→ Page excerpt
──────────

12 gal. collected in bk @ 80% eff for preboil vol of 1.056

6.1 gal removed and set aside
5.9 left in bk for 15 min boil
hop additions
1oz Warrior 17.2 AA 15 min
1.25oz Centennial 9.9 AA 10 min
1oz Cascade 7.5 AA 1 min
1oz Cascade 7.5 AA Dry
Boil with IC, drain to primary bucket, move IC to primary, start cooling
OG 1.060
IBU 40.85

6.1 gal wort added to bk + 1 gal water added for 60 min boil
hop additions
.5oz Warrior 17.2 AA 40 min
1.25oz Centennial 9.9 AA 10 min
1oz Cascade 7.5 AA 1 min
1oz Cascade7.5 AA Dry
Normal 60 min boil
OG 1.060
IBU 40.80

1/2 oz corriander added to each batch @ 10 min
4 sweet oranges (2 zested) chopped, flash pasturized @ 160 for 10 min, cooled and added to each primary.

Side by side results in 5 weeks. :D
Bull
 
My hypothesis is that the short boil will have some nasty DMS.

I think the experiment would work better without the coriander and orange. I just think it would be easier to compare flavor with out the distractions.

Thanks for doing this. I'm very curious to read the results. You should try to get some BJCP judges to try them in a blind tasting and comment. Or at the very least do a blind or triangle tasting by yourself. The blind triangle taste removes some of the mental bias. No matter how impartial you attempt to be, your mind will always have a bias and those expectations will skew your perception.
 
Bull - I had good results doing a DMS scrub with CO2 through a manifold post mash for my no boil AG experiment. I have read this will also work post fermentation if you find DMS before packaging.... Just a thought from Maida's post
 
Bull - I had good results doing a DMS scrub with CO2 through a manifold post mash for my no boil AG experiment. I have read this will also work post fermentation if you find DMS before packaging.... Just a thought from Maida's post


I'm unfamiliar with the DMS scrubber. Can you give me more details of the build and use.

I brewed on Friday night and had a coulpe of glitches. The long boil batch didn't boil off as much as I expected, so my gravity on that batch is about 4 points less than the short boil.

Other than that something that I found very usefull and will use in future batches is that draining the BK into a primary bucket and cooling in it is much quicker than cooling in the keggle.

Both batches are chugging away @ 63 degrees.

Bull
 
I'm unfamiliar with the DMS scrubber. Can you give me more details of the build and use.

Bull

Sure, what I did was take a piece of soft copper refrigerator tubing (1/4in OD I think, maybe smaller)

──────────

→ Records for the task

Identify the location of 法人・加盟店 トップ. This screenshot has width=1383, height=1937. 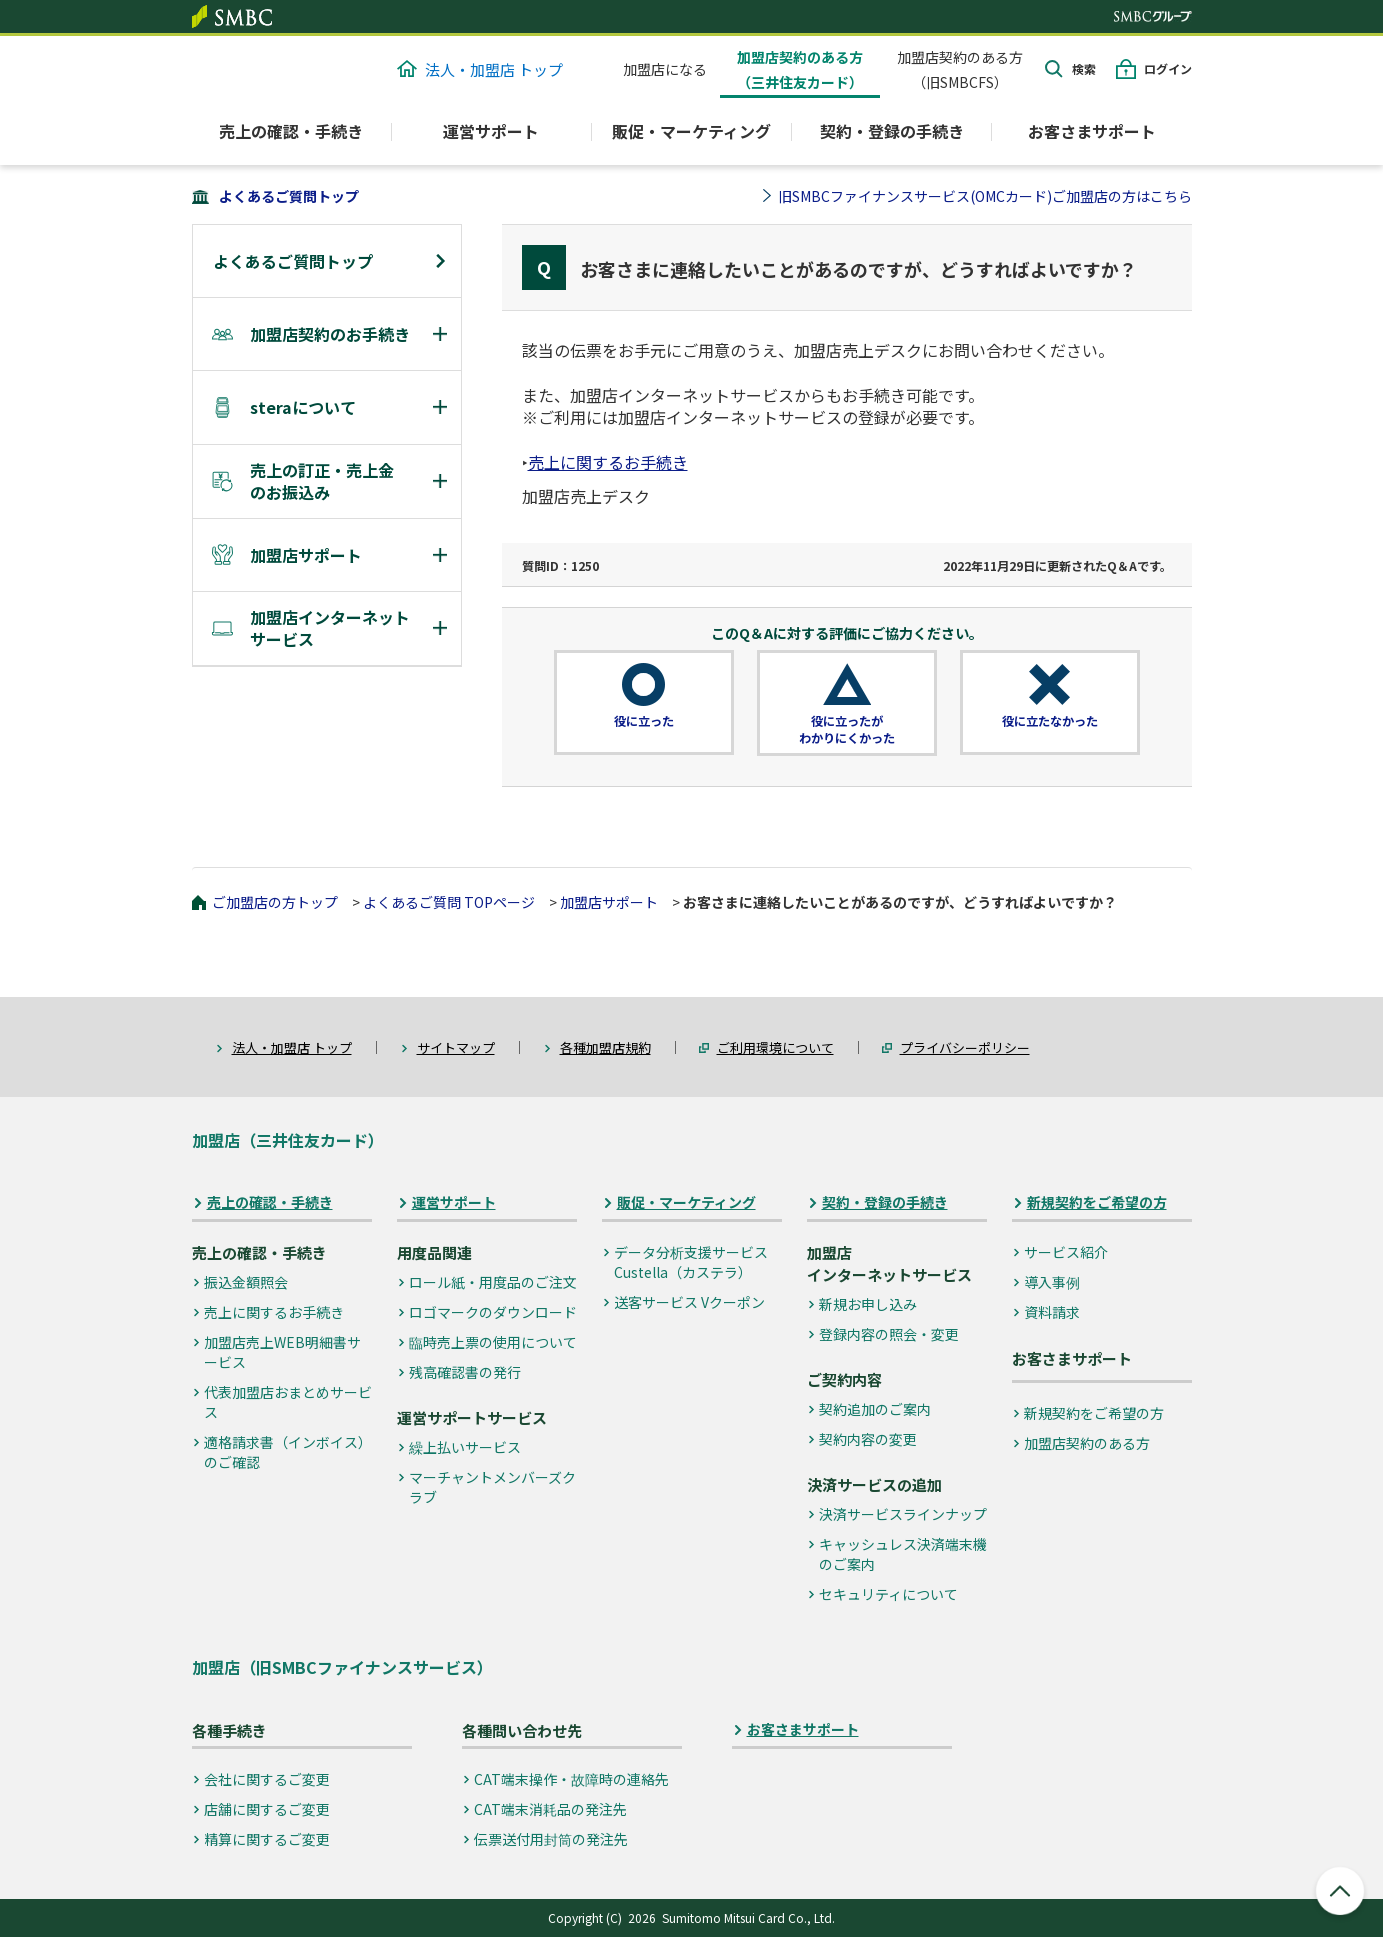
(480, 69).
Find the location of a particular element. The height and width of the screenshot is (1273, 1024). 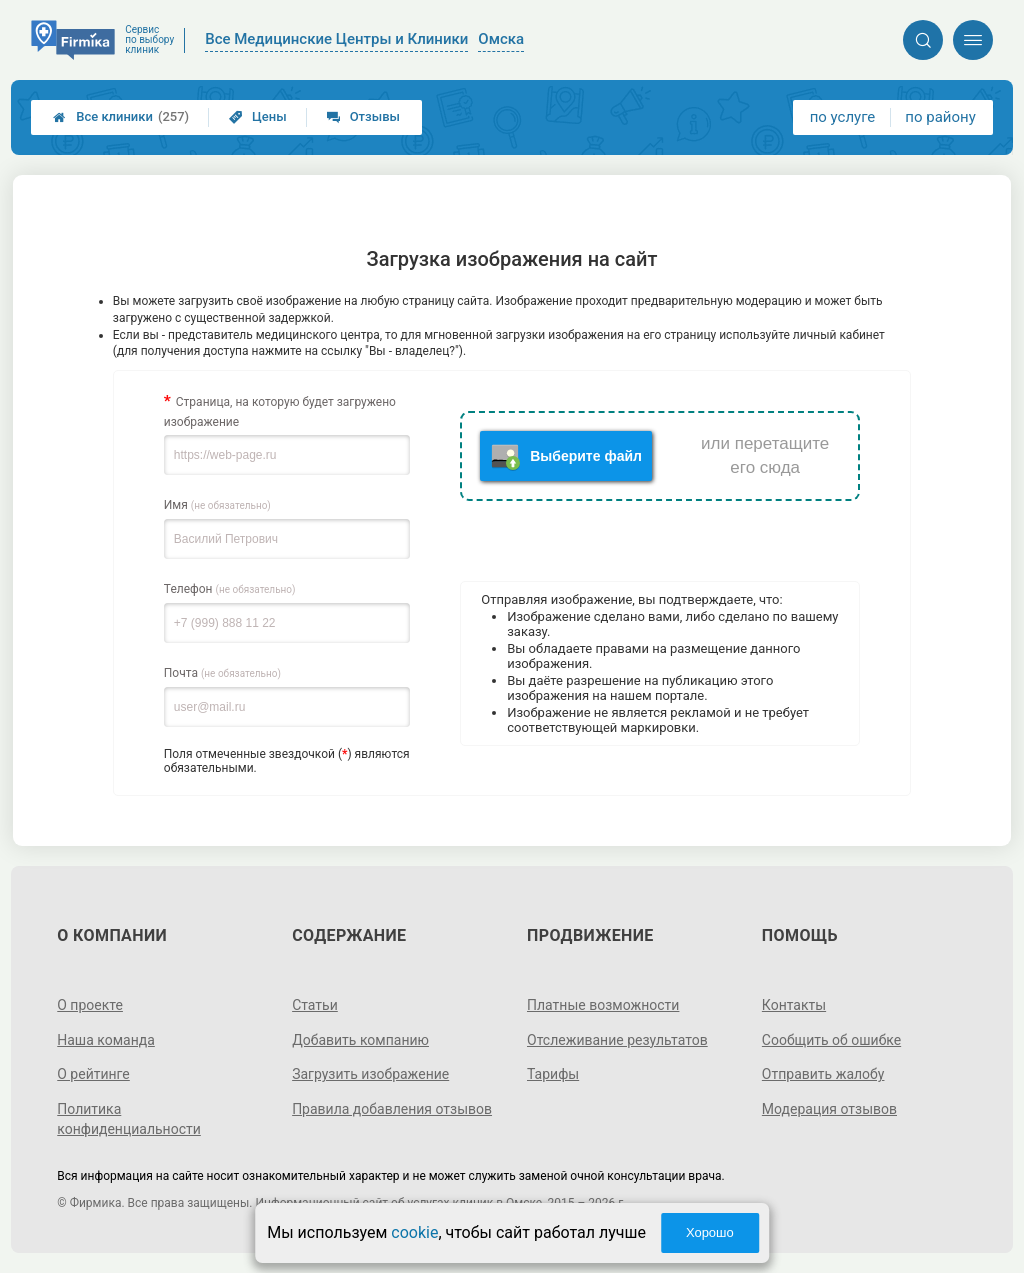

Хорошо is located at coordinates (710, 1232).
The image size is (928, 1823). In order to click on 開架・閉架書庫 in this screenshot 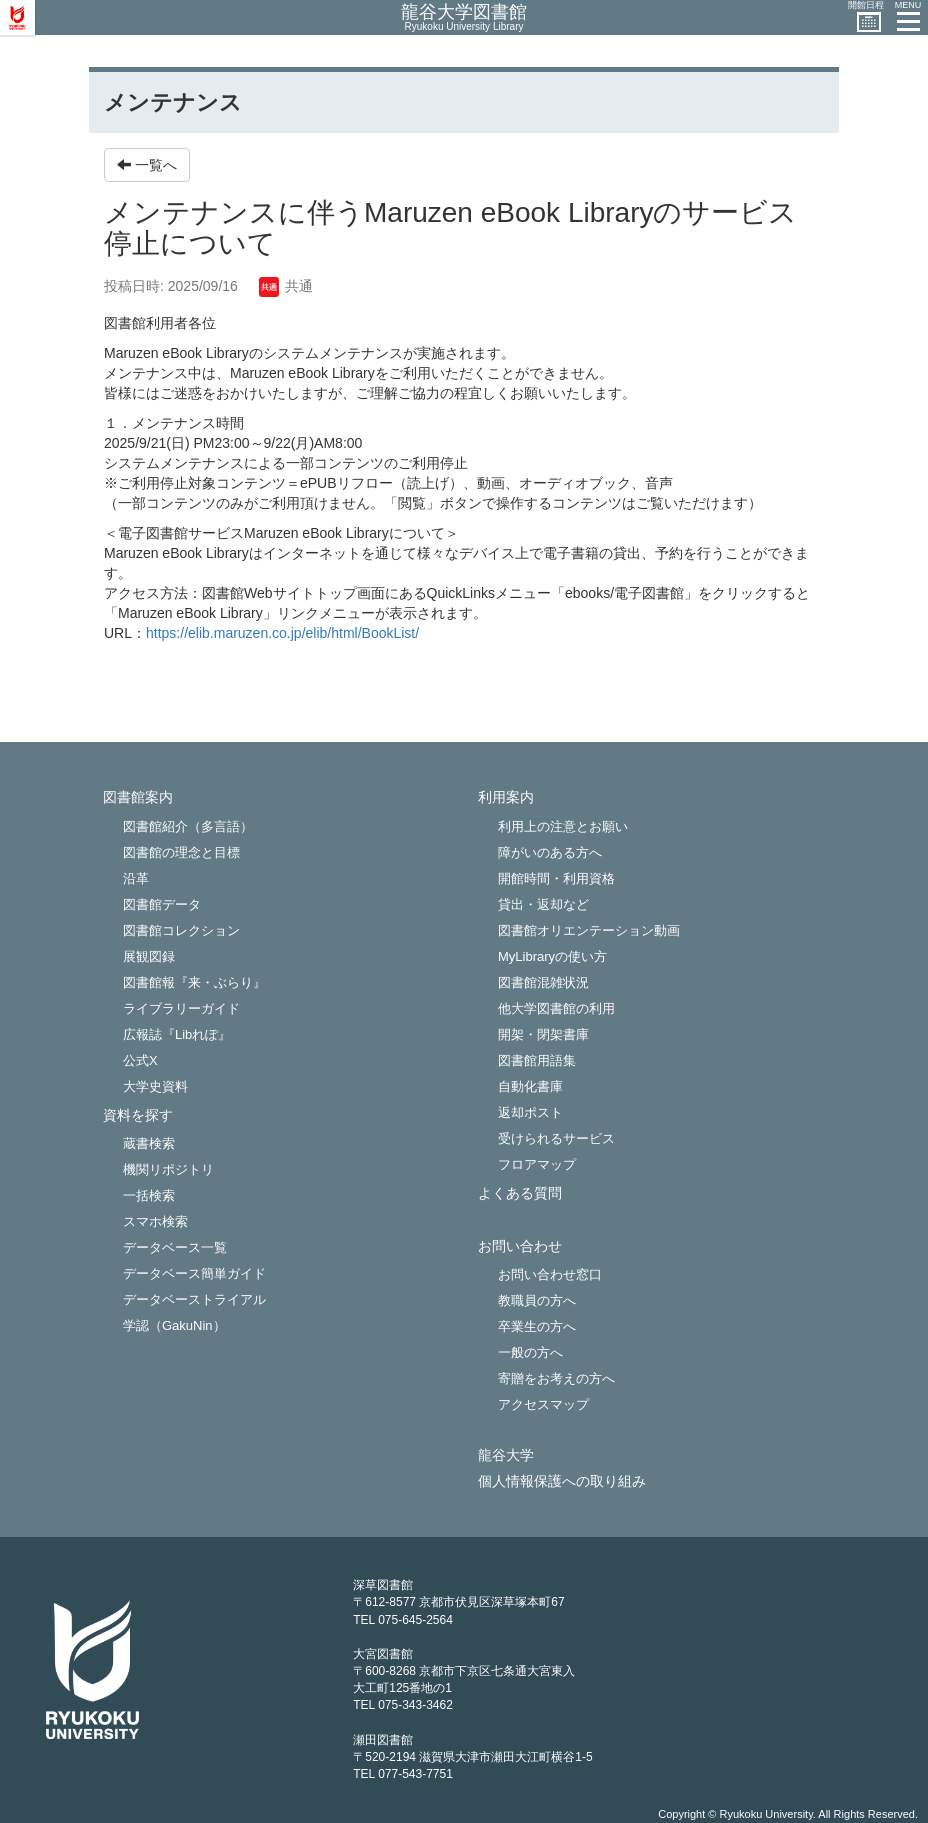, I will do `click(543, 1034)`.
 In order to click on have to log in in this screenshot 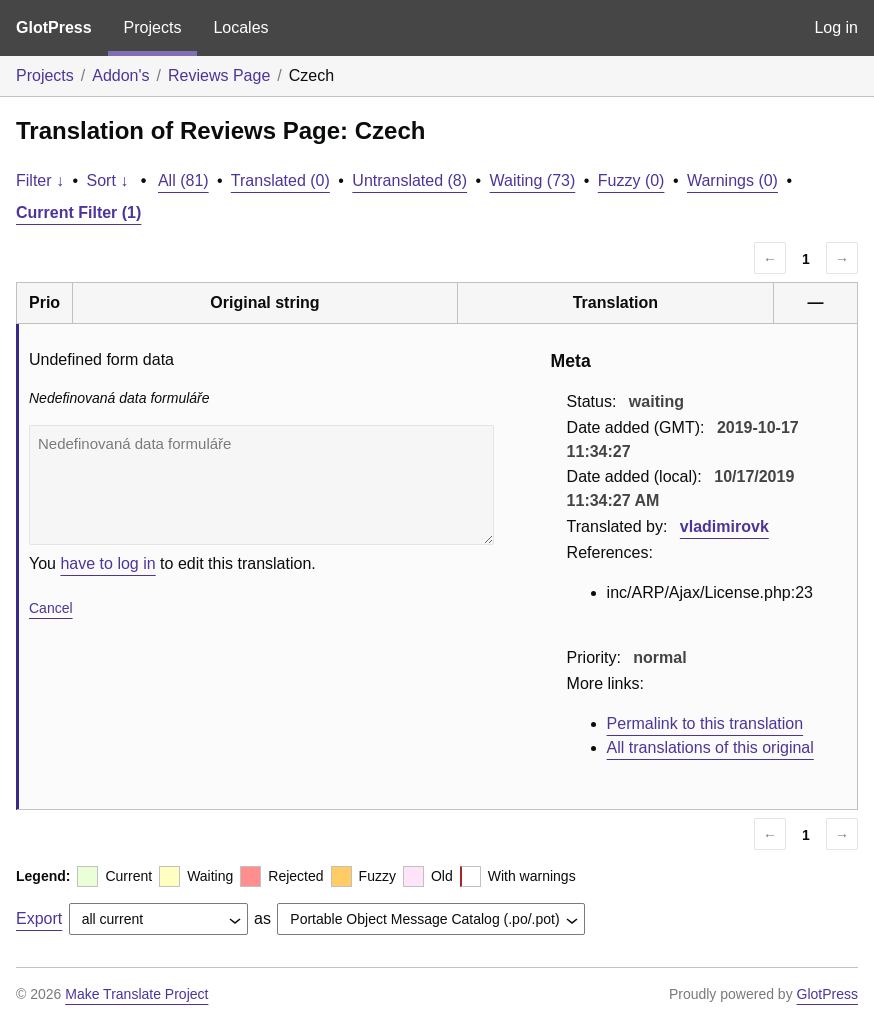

──────────

→ Your tasks
• A. In the brewing thread, how much water was added to the 6.1 gallons of wort for the 60-minute boil?
• B. Copy the rows from their very first line and stop after the line that contains "Хорошо is located at coordinates (710, 1232).". Omit the pictures.

→ Task-by-task answers
• A. 1 gallon of water was added.

• B.
Identify the location of 法人・加盟店 トップ. This screenshot has width=1383, height=1937. 
(480, 69).
Find the location of a particular element. The height and width of the screenshot is (1273, 1024). 

Хорошо is located at coordinates (710, 1232).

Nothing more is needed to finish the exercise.